Gabrielle Duplantier

Galerie 127

Pays basque

« Qui veut dire le Pays basque s’y risquera avec prudence car c’est un pays truqué, plein de mythes, de folklores et de fadaises ; une fiction commode qu’il faudra savoir secouer. Mais pour cette terre inondée de brume et peuplée de légendes, il faut aussi oublier ses précautions et ses usages puisqu’ici il ne peut y avoir de certitudes mais seulement des impressions ; pas d’itinéraires mais de simples errances.

C’est ce spectacle intime et généreux que tentent d’illustrer les photographies de Gabrielle Duplantier : montrer ce Pays basque qui n’accepte que des regards empreints de lenteur et d’humilité. » (Xabi Molia, réalisateur).

 

Parvis de l’Hôtel de Ville

L’artiste commence son exploration du Pays basque en 2002, et décide de s’y perdre des années durant, parfois au hasard des routes, simplement guidée par les éclats lumineux ou les ciels chargés sur ses paysages immenses.

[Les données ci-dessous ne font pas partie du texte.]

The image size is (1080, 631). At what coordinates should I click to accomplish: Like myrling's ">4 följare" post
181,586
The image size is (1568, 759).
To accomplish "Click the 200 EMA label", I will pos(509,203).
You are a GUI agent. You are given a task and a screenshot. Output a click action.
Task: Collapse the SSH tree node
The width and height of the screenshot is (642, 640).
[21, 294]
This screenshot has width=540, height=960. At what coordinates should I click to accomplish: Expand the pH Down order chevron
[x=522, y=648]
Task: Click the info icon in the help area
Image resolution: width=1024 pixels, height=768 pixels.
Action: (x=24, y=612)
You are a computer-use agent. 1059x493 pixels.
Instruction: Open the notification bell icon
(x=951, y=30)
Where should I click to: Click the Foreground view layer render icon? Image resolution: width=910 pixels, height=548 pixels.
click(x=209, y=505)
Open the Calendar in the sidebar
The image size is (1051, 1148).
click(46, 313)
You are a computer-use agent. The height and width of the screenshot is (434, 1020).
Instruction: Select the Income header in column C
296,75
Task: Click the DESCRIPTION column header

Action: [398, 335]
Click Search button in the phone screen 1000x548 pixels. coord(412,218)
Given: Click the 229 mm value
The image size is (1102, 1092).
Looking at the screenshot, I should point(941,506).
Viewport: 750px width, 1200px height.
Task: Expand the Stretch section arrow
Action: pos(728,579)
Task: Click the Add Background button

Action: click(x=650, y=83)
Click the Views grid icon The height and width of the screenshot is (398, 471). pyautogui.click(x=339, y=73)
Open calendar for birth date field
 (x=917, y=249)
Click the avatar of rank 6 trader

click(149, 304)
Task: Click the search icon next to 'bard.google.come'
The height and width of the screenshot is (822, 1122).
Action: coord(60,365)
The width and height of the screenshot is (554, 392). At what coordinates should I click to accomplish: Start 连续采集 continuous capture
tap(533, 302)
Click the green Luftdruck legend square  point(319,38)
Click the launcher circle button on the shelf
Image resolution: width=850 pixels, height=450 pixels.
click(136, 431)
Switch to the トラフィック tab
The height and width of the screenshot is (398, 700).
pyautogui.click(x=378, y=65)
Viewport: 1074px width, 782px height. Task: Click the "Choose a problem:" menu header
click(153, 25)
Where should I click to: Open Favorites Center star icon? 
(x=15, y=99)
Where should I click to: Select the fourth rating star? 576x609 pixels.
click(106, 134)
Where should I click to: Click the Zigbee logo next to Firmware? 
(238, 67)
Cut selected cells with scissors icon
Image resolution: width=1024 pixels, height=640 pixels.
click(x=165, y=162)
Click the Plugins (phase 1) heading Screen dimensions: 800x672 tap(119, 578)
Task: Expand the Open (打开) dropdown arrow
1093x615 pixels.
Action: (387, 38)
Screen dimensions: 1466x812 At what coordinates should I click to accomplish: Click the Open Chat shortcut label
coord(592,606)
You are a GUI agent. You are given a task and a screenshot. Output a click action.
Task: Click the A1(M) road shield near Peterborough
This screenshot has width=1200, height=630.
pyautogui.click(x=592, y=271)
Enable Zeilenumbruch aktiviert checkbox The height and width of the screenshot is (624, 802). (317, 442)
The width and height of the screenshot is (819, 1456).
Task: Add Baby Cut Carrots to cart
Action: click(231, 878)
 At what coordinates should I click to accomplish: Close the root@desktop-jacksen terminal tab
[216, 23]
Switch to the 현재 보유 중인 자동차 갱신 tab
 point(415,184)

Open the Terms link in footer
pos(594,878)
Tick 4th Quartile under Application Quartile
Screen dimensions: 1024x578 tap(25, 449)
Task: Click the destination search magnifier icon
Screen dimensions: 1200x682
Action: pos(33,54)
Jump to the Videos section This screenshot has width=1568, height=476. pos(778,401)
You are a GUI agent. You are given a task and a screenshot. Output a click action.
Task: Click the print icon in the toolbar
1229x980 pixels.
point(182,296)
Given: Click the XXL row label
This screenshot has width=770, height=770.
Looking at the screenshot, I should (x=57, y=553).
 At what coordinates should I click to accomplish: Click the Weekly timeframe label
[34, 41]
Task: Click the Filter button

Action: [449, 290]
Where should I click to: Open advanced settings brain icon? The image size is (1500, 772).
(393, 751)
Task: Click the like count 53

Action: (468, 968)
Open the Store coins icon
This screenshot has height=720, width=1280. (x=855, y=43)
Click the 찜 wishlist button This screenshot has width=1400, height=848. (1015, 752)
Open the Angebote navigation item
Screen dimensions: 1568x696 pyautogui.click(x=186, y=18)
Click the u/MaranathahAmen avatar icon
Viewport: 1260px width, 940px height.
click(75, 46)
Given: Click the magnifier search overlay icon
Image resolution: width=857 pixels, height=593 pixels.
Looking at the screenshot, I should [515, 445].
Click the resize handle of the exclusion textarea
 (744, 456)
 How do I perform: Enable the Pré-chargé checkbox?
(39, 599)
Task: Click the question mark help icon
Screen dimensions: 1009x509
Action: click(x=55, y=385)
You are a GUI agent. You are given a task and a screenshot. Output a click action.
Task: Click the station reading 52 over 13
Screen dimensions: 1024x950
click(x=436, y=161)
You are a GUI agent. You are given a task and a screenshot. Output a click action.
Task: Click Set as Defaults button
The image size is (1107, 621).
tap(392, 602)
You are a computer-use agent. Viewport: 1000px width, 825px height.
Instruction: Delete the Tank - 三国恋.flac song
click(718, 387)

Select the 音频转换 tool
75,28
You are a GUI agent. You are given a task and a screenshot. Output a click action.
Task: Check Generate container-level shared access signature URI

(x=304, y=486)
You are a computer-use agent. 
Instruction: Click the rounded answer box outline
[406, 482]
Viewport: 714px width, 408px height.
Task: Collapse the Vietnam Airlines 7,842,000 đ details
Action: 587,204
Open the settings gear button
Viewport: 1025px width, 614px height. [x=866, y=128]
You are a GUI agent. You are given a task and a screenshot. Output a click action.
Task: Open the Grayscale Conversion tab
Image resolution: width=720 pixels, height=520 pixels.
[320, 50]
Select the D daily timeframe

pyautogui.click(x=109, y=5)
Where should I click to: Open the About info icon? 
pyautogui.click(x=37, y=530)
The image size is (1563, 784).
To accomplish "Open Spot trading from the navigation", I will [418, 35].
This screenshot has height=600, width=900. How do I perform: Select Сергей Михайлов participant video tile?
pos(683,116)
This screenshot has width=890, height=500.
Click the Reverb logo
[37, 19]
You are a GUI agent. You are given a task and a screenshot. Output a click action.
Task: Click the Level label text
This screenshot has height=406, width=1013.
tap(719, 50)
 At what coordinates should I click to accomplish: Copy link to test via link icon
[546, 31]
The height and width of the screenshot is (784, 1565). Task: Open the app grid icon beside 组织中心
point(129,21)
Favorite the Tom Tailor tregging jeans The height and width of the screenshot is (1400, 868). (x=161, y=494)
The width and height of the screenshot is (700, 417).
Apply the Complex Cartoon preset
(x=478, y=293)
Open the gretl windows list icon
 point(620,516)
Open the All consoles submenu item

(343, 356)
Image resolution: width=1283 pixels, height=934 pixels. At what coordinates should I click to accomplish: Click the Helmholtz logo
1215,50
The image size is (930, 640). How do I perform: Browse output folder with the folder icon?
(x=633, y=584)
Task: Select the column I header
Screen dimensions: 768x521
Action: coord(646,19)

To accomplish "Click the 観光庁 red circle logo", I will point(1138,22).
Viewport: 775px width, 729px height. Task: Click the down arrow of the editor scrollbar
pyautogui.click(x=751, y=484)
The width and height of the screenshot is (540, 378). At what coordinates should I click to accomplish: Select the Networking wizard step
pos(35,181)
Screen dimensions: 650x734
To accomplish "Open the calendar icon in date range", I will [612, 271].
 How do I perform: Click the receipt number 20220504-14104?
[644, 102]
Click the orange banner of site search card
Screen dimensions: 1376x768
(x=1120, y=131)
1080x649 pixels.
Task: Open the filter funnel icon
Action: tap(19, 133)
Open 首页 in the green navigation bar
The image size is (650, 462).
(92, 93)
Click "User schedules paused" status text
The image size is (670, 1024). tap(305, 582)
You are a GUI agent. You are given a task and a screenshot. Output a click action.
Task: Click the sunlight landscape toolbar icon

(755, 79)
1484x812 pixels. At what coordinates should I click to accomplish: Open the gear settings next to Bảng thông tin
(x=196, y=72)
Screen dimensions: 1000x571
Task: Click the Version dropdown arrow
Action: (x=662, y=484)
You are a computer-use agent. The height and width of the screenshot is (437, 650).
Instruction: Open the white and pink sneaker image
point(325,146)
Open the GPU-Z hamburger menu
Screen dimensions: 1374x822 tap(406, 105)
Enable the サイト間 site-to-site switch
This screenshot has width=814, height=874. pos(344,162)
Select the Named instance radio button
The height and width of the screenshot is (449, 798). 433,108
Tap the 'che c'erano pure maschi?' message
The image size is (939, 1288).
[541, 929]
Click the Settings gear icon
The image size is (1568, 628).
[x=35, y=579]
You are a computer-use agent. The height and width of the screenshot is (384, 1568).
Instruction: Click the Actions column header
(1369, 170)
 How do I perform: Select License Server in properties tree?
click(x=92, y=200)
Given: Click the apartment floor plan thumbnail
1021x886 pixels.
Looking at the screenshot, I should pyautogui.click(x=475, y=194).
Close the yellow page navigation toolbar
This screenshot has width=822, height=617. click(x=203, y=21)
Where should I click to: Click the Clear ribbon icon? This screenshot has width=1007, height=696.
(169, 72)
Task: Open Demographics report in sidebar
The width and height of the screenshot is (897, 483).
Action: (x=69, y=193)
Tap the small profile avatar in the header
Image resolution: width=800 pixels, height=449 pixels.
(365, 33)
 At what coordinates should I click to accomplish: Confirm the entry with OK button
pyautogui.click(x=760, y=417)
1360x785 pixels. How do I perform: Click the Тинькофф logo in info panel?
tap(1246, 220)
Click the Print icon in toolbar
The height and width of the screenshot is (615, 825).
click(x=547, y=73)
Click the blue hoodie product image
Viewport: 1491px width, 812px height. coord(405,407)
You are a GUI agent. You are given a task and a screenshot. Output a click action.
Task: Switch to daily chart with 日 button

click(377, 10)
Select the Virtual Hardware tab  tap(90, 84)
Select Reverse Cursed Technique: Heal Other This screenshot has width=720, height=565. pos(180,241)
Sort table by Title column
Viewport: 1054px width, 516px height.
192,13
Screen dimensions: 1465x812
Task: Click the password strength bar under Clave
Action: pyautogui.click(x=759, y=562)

Parfois pour assister aux réunions rituelles de son peuple, fêtes, carnavals ancestraux ou processions religieuses.

Les quelques hommes rencontrés là-bas, les femmes brunes, les animaux, les vieilles fermes, et surtout le spectacle de cette nature faite de monts et de creux, de forêts profondes, de routes sinueuses, de boue et de rivières gelées sont devenus le lieu de liberté créative et de joie de la photographe.

Gabrielle Duplantier a grandi dans une vieille maison, au milieu de la forêt, au sein d’une famille multiculturelle où créer était une respiration vitale. De ce premier lieu vie, elle a conservé un imaginaire vivace mais aussi la fulgurance du regard des enfants, capables de passer en un instant de l’émerveillement absolu à une peur bleue. Depuis ses premiers pas de photographe, elle parcourt les pays de ses racines — Pays Basque, Portugal — en faisant entendre l’esprit de la nature, du sacré, des âmes troubles et des rituels ancestraux. 

Elle a publié deux livres au éditions Lamaindonne, Volta (2014) et Terres Basses (2018).